The Construction Industry:
Construction industry profitability is low. Frequent time and budget overruns give rise to customer dissatisfaction. Knowledge preservation and transfer is another significant problem that the industry is facing. The skills that construction professionals need to succeed are developed over decades of experience, and organisations run the risk of skills loss when older workers retire.
The role of technology:
More than ever before the industry is looking at technology to manage its work processes more efficiently. On the other hand, available digital construction management systems often digitize existing manual processes, basically applying technology superficially to the façade of construction workflow rather than to its substance.
Access to data:
Construction companies have access to a broad range of internal project data (both digital and analogue) such as project profiles, micro-level processes, workflows, worker/customer interactions, time delays and cost over-runs. They also have access to commonly available data that covers construction performance standards and preferences. Not many construction businesses are making full use of available data, discarding valuable insights that can improve efficiency and minimise the risk of skills loss.
Data Science & Predictive Systems:
The fields of data science and predictive systems can transform the construction industry through the ability to capture and analyze data and to generate business insights. Predictive systems can allow construction companies to better measure and manage their performance, and improve strategic decision making.
These systems make full use of available data to create an accurate and quantifiable view of the factors that drive project experience, business performance and workflow improvement. They can also create a rounded near-real-time view of the value potential of every decision that may be undertaken. The systems can create considerable value through a wide collection of applications across performance management, strategic planning and real-time engagement with all project stakeholders.

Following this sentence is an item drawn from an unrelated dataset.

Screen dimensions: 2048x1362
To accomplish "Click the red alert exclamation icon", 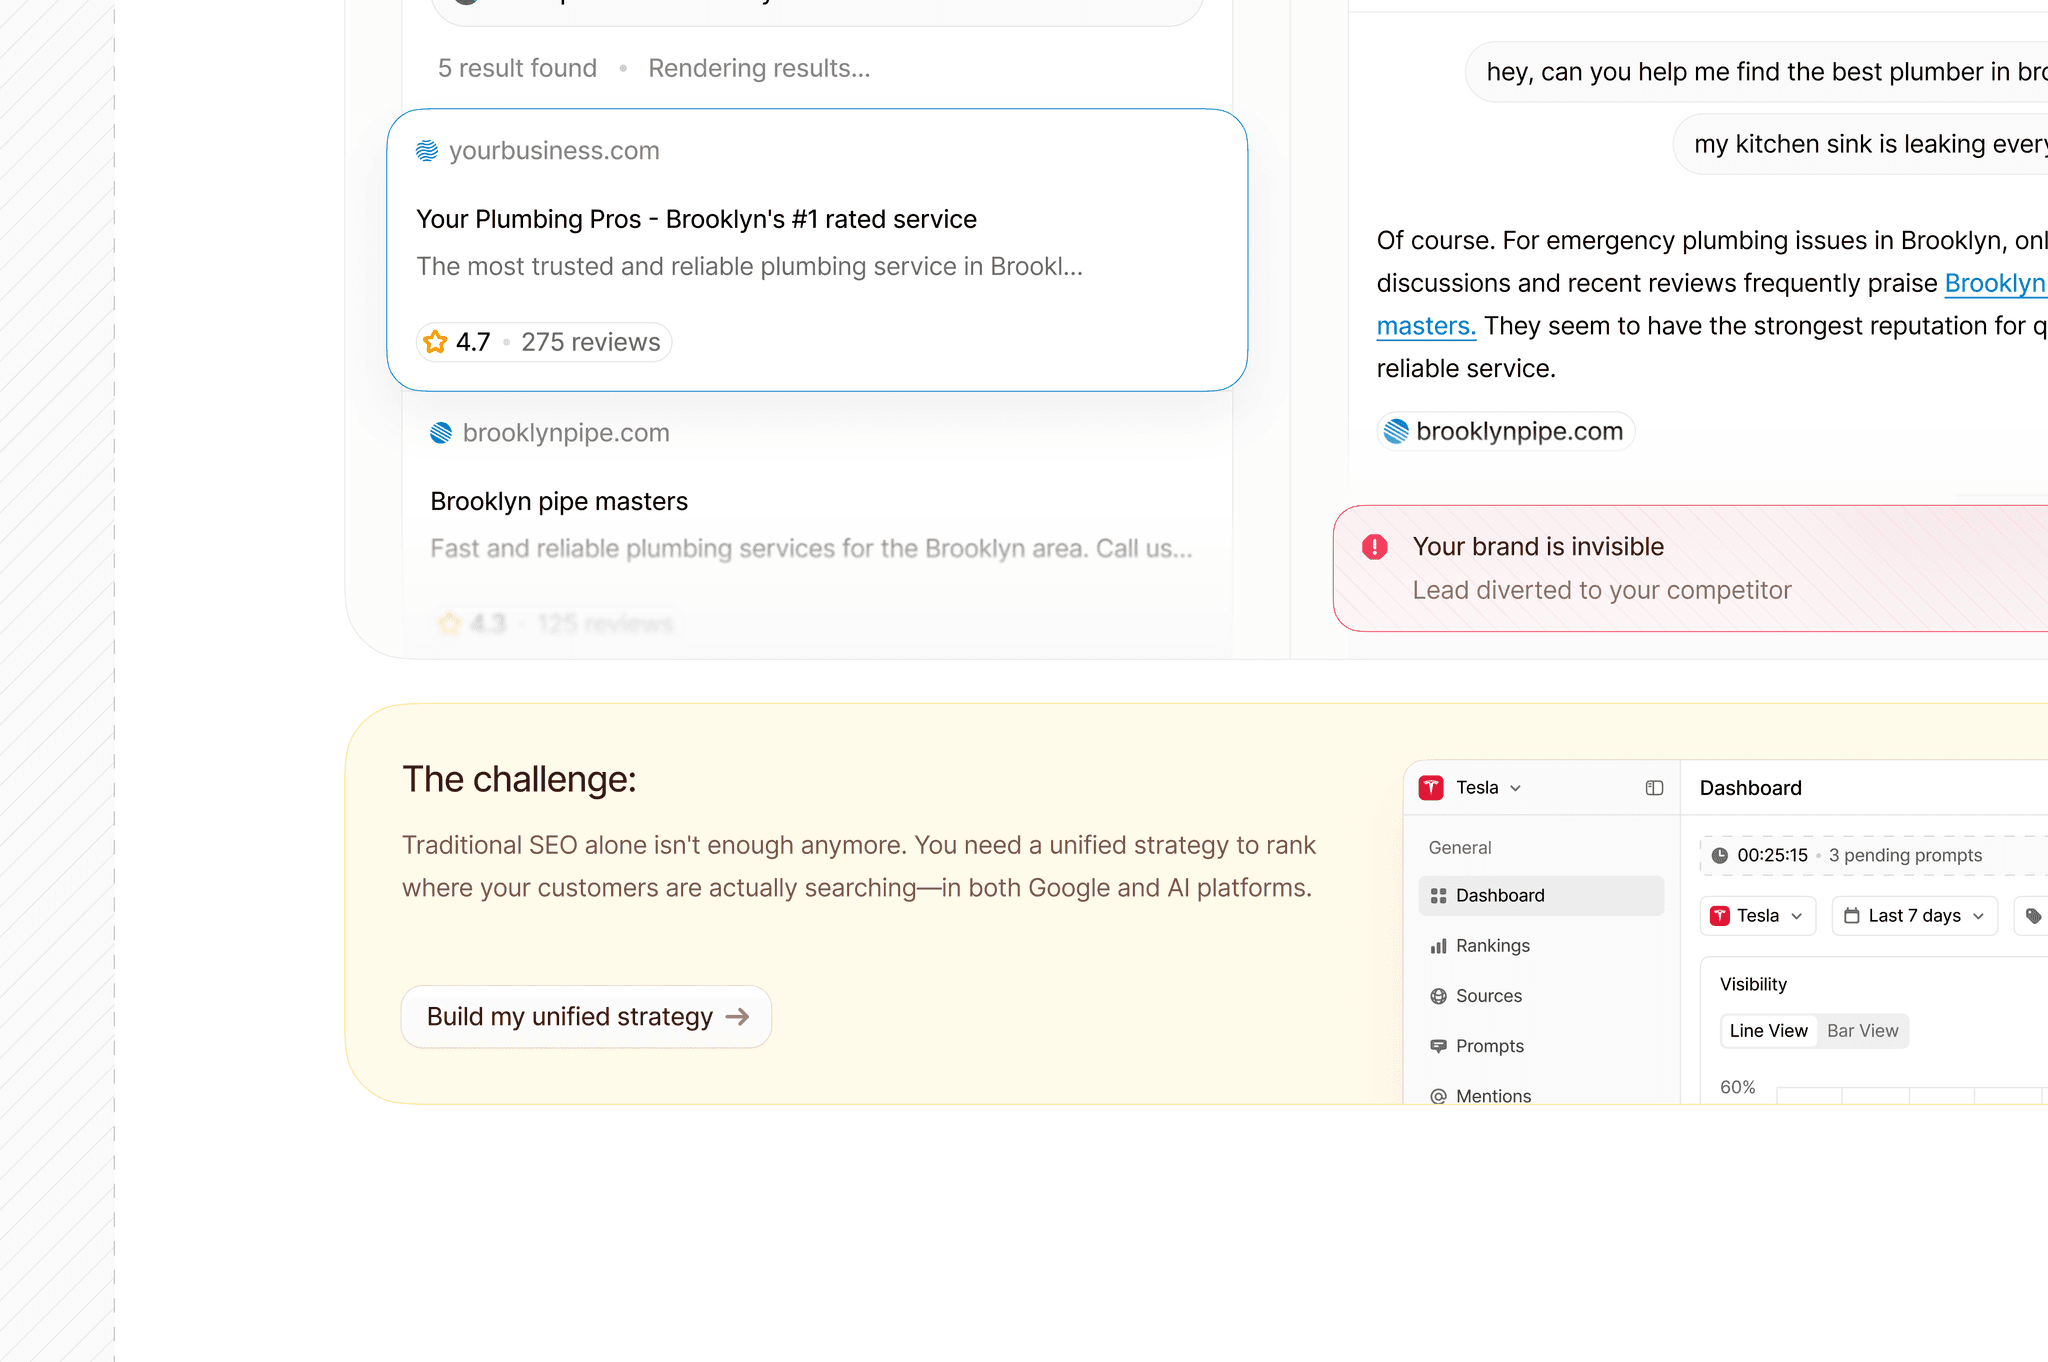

This analytics-driven approach can give the construction industry a quantified and systematic view into problems and opportunity areas, enabling the business to implement a methodical project journey improvement. The near-real-time nature of analytical insights enables the systems to create a proactive daily project engagement at a micro level.
Opportunity:
The construction industry needs an approach that centres on better use of data and predictive project-experience. This approach can be implemented over a number of phases in line with the following synopsis:
Phase One – Micro Level Data Store: This involves capturing operational process-level data, both aggregate data and data on individual projects. This data is then sorted, categorised and stored. The comprehensive and dynamic process-level data sets will allow the system to map and track project performance across processes, workflows and interactions with all project stakeholders.
These data sets encompass the full projects database and span the whole development and construction journey; from planning, design, bidding, construction and maintenance. The data store serves as the foundation for data analysis and interpretation, and for developing an in-depth understanding of project experiences. The data store should have clear and consistent mapping across all data sources and unique identifiers for processes, schedules, responsibility and other important business inputs.
Phase Two – Predictive Performance Scores: This entails developing analytics, using several types of machine-learning algorithms, to understand and track what is influencing project and business performance, and to detect specific events. The algorithms generate predictive scores for each process of each stage of each project. These scores allow the system to predict individual project performance and the value outcomes of time, cost and quality. That allows the business to assess the ROI for a particular investment and directly tie initiatives to business outcomes.
Phase Three – Insight Generation: Information, insights and suggestions are shared with a range of frontline construction professionals. For example, employees can receive alerts about the actions they should take to record experiences or to improve project outcomes. The predictive platform delivers timely insights and prompts swift action, both by employees and through real-time interfaces with management and other project stakeholders.